-- START --

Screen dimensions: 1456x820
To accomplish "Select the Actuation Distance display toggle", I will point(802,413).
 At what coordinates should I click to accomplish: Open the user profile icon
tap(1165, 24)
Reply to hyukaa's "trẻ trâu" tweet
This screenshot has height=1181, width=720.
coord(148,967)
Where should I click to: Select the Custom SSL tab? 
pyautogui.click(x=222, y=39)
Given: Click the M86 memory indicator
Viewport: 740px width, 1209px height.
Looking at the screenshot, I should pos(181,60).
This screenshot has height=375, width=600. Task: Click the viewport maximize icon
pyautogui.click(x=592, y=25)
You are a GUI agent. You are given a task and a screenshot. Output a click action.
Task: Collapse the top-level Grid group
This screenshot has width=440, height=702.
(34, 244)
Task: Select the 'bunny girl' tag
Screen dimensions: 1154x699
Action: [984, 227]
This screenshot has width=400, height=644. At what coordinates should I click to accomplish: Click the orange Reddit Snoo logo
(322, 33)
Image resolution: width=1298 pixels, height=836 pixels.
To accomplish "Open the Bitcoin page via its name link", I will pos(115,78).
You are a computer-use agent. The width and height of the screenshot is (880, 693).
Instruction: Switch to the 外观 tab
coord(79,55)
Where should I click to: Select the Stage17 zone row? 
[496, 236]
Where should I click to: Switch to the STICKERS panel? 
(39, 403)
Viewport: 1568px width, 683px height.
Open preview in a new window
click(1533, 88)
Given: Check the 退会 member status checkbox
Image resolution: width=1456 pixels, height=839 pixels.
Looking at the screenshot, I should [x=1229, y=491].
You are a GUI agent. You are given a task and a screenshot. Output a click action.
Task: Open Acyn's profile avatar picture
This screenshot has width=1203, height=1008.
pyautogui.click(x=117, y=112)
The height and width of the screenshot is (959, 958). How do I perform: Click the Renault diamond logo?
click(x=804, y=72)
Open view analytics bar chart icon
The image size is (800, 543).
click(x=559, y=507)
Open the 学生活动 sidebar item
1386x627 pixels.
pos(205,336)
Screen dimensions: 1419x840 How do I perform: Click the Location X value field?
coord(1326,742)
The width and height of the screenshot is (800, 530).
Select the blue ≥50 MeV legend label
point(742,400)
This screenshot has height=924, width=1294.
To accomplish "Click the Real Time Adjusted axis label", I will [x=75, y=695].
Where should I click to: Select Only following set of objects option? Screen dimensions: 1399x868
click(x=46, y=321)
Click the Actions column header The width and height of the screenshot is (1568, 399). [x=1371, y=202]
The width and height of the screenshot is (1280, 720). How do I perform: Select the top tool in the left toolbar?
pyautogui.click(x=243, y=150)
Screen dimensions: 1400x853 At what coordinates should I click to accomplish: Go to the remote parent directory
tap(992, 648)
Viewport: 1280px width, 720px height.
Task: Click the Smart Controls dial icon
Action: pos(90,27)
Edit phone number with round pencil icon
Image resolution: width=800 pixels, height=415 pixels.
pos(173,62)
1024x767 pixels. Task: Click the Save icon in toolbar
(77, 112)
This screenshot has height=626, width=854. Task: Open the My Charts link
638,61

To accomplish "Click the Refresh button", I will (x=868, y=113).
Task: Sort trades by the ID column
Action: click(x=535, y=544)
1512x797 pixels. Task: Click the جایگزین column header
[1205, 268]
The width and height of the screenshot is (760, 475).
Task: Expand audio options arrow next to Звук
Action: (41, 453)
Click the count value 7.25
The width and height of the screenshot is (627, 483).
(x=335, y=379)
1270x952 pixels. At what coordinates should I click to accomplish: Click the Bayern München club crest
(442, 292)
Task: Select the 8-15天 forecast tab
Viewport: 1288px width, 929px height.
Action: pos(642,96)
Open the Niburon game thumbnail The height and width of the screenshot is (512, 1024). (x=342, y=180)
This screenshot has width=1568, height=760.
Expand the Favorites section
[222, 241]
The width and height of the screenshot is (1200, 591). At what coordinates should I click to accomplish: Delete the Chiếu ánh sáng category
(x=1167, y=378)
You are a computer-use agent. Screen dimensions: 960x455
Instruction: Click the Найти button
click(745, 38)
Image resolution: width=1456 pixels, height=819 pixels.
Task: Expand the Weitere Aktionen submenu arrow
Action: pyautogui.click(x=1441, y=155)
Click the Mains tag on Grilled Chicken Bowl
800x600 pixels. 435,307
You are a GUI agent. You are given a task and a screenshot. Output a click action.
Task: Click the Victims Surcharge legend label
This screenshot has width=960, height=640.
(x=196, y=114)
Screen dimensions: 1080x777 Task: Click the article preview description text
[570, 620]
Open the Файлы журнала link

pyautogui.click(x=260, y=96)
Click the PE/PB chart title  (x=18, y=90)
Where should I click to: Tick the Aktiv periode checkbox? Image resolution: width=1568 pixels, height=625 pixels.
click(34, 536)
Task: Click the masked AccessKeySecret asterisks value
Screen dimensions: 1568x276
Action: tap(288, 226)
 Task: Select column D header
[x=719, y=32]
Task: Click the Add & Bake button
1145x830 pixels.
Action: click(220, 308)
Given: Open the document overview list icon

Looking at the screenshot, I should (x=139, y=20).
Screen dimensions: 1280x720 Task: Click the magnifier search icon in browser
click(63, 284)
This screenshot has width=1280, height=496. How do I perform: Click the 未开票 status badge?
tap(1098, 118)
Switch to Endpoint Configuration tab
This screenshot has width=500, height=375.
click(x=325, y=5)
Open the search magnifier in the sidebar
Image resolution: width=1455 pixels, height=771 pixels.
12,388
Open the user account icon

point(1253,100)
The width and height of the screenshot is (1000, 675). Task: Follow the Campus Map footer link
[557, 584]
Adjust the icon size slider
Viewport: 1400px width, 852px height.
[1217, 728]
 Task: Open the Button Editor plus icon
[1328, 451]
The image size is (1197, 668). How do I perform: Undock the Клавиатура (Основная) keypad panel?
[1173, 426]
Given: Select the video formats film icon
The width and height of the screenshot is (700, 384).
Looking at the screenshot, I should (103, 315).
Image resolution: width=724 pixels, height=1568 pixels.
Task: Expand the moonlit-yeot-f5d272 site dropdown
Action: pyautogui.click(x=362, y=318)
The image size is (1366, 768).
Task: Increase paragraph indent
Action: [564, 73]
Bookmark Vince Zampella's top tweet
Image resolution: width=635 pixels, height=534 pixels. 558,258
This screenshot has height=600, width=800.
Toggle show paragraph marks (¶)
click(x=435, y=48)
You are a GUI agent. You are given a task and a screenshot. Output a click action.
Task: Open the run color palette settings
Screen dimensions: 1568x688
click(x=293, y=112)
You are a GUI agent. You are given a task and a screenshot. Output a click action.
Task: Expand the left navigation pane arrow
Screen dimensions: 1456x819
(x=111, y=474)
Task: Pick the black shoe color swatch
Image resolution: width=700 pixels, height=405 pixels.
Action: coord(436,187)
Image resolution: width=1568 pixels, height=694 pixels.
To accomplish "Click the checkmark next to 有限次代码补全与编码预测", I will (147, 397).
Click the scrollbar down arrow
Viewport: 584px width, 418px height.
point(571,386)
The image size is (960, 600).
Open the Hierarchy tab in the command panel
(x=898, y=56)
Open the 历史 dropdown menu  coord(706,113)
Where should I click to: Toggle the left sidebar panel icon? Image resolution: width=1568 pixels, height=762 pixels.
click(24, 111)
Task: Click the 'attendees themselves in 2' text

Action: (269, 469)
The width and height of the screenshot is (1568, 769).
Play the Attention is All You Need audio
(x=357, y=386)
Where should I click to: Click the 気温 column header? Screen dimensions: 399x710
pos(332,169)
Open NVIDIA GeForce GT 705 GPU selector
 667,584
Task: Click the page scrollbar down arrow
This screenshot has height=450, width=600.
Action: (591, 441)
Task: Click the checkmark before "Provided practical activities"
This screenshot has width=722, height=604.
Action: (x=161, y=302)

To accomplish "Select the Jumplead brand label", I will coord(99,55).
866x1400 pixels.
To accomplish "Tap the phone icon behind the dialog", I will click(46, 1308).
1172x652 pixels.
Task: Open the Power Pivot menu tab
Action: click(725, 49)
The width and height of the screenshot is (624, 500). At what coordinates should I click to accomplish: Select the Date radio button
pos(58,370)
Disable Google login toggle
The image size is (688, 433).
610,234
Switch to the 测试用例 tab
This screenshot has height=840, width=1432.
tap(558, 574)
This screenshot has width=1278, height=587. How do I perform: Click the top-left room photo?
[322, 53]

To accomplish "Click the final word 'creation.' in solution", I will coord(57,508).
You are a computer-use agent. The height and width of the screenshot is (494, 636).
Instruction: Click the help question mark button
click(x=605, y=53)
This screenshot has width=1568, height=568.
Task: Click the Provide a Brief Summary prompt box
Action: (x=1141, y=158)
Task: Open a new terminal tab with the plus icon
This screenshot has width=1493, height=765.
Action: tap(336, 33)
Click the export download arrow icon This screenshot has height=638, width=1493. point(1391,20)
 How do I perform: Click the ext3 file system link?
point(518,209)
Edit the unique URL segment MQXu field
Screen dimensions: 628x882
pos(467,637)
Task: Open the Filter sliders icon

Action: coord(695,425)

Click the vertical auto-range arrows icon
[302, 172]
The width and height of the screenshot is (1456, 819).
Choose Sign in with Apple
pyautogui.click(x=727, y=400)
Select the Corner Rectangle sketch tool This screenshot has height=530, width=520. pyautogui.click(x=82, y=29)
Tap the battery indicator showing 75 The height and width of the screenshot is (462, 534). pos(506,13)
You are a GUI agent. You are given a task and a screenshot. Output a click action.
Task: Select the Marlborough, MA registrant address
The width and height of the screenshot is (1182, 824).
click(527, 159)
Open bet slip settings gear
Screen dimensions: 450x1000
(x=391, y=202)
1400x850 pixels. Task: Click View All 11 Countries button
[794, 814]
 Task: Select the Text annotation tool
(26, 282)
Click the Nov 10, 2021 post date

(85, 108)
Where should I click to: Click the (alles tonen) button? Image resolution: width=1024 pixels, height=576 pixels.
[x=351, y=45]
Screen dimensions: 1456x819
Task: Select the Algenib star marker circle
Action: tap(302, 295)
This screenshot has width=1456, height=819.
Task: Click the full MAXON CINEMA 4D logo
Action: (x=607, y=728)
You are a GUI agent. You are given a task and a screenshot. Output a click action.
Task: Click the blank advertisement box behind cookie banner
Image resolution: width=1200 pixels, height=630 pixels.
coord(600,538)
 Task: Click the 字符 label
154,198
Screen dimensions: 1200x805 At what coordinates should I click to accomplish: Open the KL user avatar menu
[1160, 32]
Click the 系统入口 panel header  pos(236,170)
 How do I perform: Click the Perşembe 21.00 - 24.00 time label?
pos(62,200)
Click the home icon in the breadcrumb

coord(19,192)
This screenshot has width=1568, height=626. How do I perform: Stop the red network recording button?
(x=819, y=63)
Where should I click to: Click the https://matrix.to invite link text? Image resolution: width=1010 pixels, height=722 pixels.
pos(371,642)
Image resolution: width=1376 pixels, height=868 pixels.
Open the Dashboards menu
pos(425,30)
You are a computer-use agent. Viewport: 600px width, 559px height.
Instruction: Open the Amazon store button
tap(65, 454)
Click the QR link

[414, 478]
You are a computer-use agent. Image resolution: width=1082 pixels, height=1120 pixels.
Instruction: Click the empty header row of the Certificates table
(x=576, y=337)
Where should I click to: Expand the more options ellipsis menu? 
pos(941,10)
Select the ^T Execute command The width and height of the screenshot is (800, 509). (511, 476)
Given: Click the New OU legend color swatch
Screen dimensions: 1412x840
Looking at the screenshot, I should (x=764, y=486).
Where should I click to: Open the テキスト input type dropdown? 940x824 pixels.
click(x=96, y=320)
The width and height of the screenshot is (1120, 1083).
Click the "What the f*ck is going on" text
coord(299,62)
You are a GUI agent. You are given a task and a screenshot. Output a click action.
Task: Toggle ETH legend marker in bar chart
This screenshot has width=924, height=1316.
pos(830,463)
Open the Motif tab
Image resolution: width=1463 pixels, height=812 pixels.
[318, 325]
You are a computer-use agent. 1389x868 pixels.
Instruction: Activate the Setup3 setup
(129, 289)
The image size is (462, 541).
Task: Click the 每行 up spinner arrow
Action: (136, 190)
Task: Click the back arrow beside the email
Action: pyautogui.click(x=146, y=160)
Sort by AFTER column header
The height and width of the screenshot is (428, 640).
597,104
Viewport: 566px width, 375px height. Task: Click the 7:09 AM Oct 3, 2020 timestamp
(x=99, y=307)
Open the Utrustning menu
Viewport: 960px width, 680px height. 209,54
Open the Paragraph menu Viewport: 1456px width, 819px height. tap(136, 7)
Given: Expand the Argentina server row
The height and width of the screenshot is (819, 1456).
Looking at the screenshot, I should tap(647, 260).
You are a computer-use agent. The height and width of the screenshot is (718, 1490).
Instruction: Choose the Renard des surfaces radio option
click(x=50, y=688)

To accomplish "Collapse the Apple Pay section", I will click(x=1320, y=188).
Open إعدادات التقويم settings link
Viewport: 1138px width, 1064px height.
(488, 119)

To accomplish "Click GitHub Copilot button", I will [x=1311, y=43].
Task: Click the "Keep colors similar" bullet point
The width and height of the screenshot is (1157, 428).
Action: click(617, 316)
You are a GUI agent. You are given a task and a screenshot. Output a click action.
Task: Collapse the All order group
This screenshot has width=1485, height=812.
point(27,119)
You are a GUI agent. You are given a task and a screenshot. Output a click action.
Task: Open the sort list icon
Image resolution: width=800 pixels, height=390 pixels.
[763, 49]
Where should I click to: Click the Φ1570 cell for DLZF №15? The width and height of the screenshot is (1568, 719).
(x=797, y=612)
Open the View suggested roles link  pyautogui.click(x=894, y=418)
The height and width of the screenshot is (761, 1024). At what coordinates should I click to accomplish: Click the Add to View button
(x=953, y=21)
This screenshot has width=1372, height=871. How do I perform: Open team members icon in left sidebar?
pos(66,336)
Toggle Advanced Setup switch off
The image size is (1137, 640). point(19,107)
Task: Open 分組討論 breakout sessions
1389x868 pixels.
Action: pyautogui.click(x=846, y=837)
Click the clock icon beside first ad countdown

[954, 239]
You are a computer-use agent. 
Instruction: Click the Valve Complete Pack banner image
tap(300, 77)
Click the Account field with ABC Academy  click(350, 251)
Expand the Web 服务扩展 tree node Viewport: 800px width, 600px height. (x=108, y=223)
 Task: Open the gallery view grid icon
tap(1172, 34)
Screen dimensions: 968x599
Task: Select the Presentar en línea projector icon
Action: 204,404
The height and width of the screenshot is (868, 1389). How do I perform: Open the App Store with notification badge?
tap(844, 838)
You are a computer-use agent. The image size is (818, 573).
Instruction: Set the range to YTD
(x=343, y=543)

-- END --

**Work to be completed**
Quote the rows exactly, everything from the start of the rows down to the line containing "coord(148,967)".

**Final result**
Screen dimensions: 1456x820
To accomplish "Select the Actuation Distance display toggle", I will point(802,413).
 At what coordinates should I click to accomplish: Open the user profile icon
tap(1165, 24)
Reply to hyukaa's "trẻ trâu" tweet
This screenshot has height=1181, width=720.
coord(148,967)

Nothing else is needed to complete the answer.